为了实现用于分类的TTLAB算法,for循环和numpy证明效率低下,导致运行时间非常长。链接的出版物中展示的CPU实现侧重于分类问题,展示了该方法的多功能性和功效。https://arxiv.org/pdf/2205.14779.pdf。该出版物还显示,该算法从向量化中获得了巨大的好处,暗示着可以从使用CuPy的GPU加速中获得进一步的速度提升。实际上,对于正在测试的大量数据集,要执行超参数调整和随机K折结果验证需要几周时间。通过利用GPU的威力,计算被有效地分配,结果得到了改善。
使用GPU加速执行
即使进行了向量化和.apply重构等优化,执行时间仍然不适用于实际应用程序。然而,通过GPU优化,运行时间大大缩短,从几个小时缩短到几分钟。这种显著的加速为在需要及时结果的情况下使用该算法开辟了可能性。

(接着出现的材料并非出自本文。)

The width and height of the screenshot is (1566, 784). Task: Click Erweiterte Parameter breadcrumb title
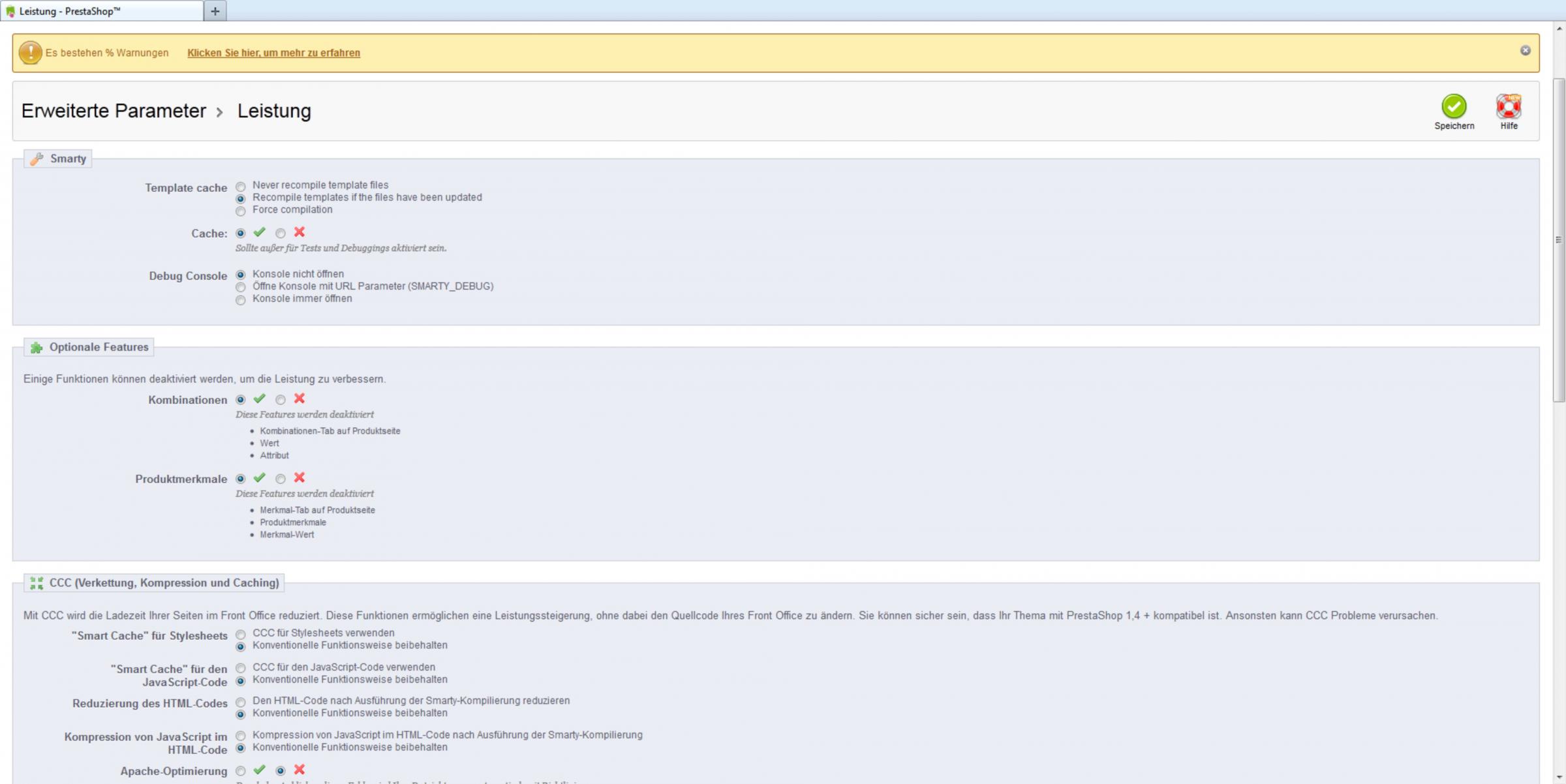[x=114, y=111]
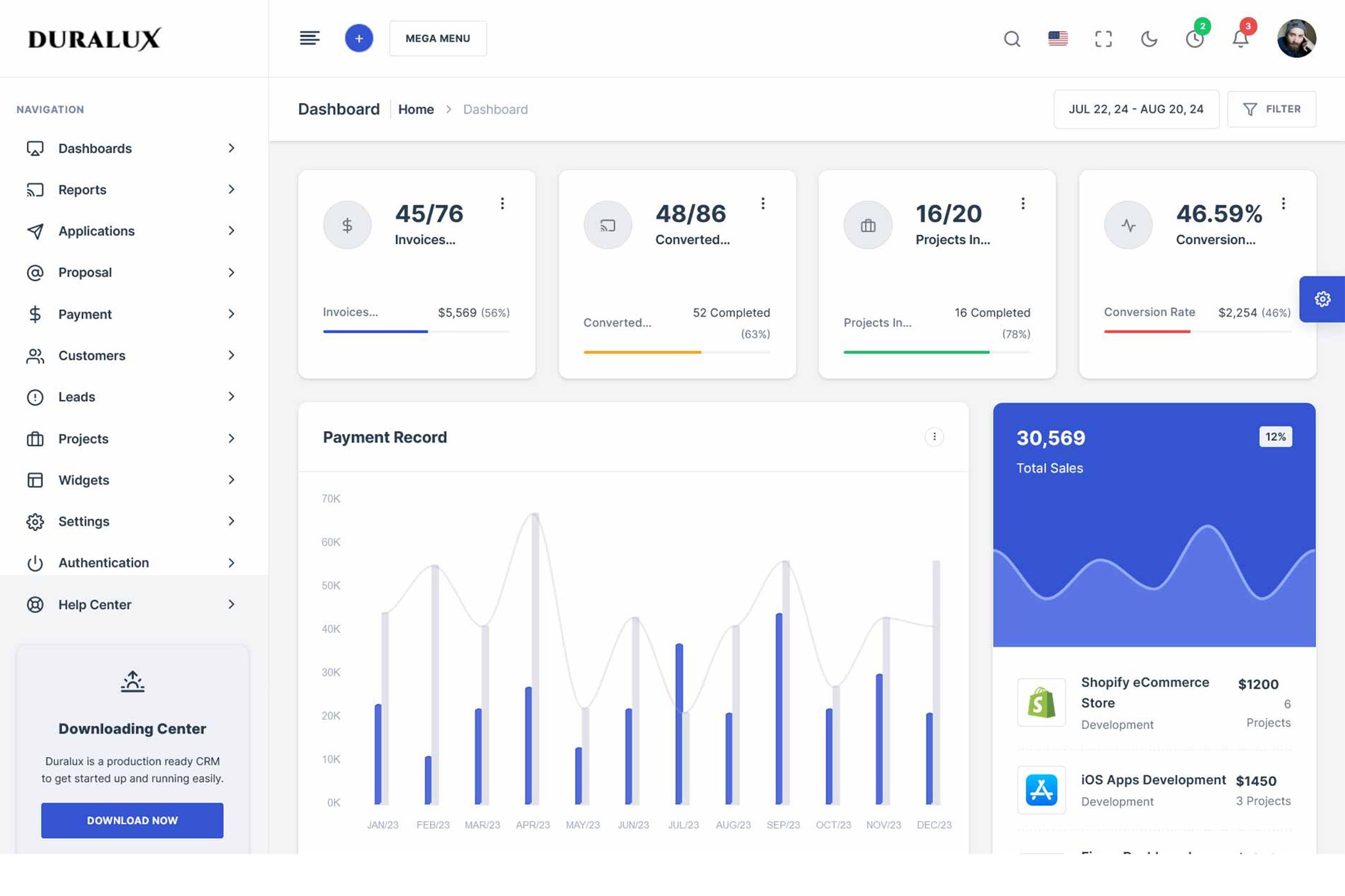Open the blue theme customizer gear tab

click(1322, 299)
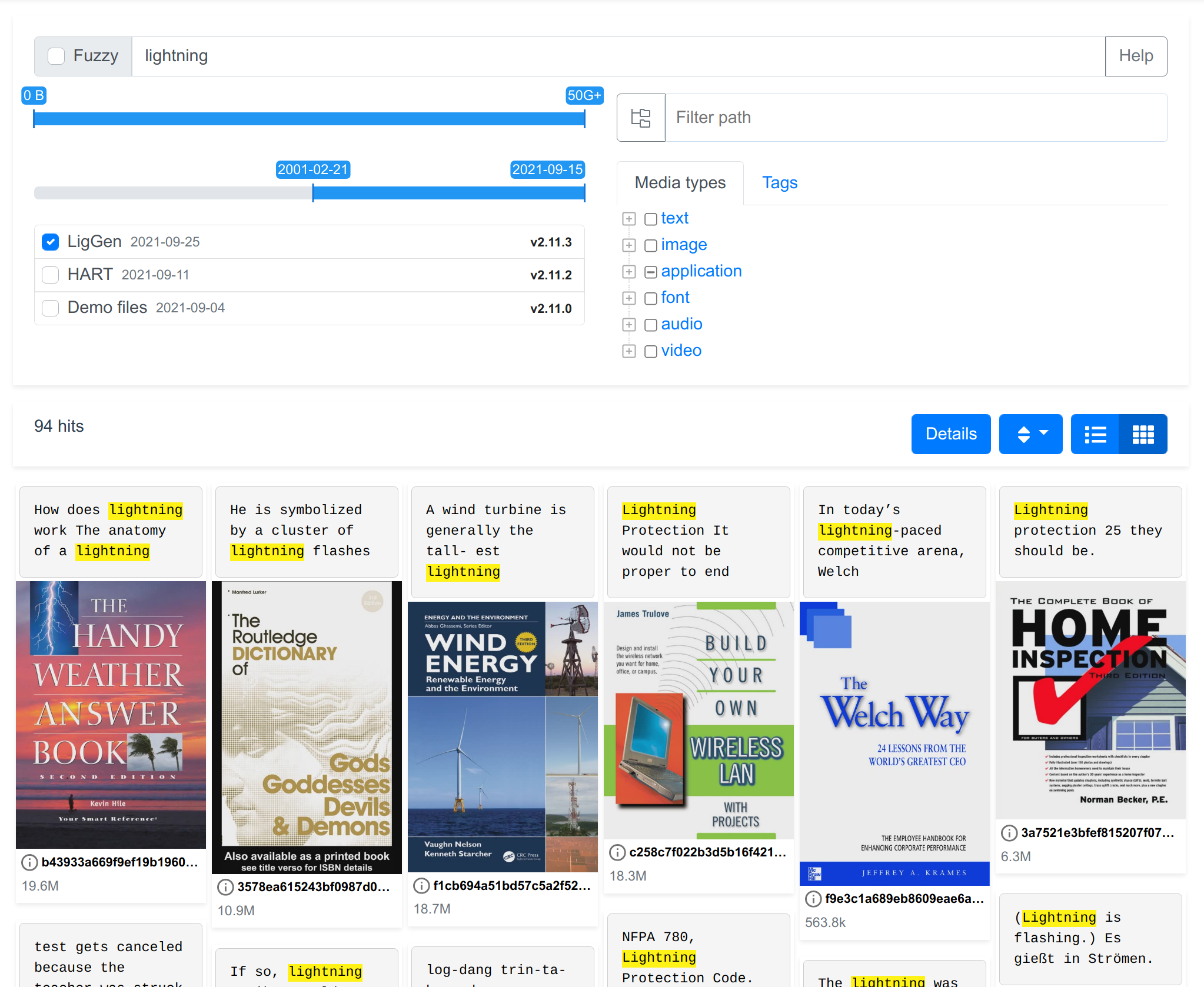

根据从CPU实现中得出的教训,我们尝试进一步优化我们的实现。为此,我们将层次向上移动到CuDF数据帧。使用CuDF将计算向量化到GPU上非常容易。对于我们来说,只需将import pandas更改为import CuDF(必须正确地向量化pandas即可)。
train_df["sum_diffs"] = 0
train_df["sum_diffs"] = train_df[diff_cols].sum(axis=1).values
train_df["d"] = train_df["sum_diffs"] ** 0.5
train_df["frac"] = 1 / (1 + train_df["d"]) ** kappa
train_df["part"] = train_df[target_col] * train_df["frac"]
test_df.loc[index, "pred"] = train_df["part"].sum() / train_df["frac"].sum()
进一步深入我们需要依赖于Numba内核。此时,事情变得棘手。回想一下为什么算法的预测是稳健的,因为每个预测都使用训练数据框中的所有行。然而,Numba内核不支持传递CuDF数据框。目前,我们正在尝试一些在Github上建议的技巧来处理这种情况。(https:/ /github.com/rapidsai/cudf/issues/13375)
目前,我们至少可以通过 .apply_rows
将原始计算传递给numba内核
def predict_kernel(F, T, numer, denom, kappa):
for i, (x, t) in enumerate(zip(F, T)):
d = abs(x - t) # the distance measure
w = 1 / pow(d, kappa) # parameterize non-linear scaling
numer[i] = w
denom[i] = d
_tdf = train_df[[att, target_col]].apply_rows(
predict_kernel,
incols={att: "F", "G3": "T"},
outcols={"numer": np.float64, "denom": np.float64},
kwargs={"kappa": kappa},
)
p = _tdf["numer"].sum() / _tdf["denom"].sum() # prediction - weighted average
此时,我们并未消除所有循环,但仅仅通过将大部分的计算推到Numba中,减少了CuDf的运行时间> 50%,使我们在标准的80-20训练测试分割中达到了约2至4秒。
总结
探索rapids,cupy和cudf库在各种机器学习任务中的能力是一段令人振奋和愉快的旅程。这些库已被证明是用户友好且易于理解的,使大多数用户能够访问。这些库的设计和维护值得称赞,使用户在必要时能够深入了解其复杂性。在一周的每天几个小时的时间里,我们从新手进阶到通过实施高度定制的预测算法来推动库的边界。我们的下一个目标是实现前所未有的速度,旨在突破从20K到30K的大型数据集的微秒障碍。达到这个里程碑后,我们计划将算法作为由rapids提供支持的pip软件包发布,使其可供更广泛的采用和使用。
Kris Manohar是特立尼达和多巴哥ICPC的执行董事。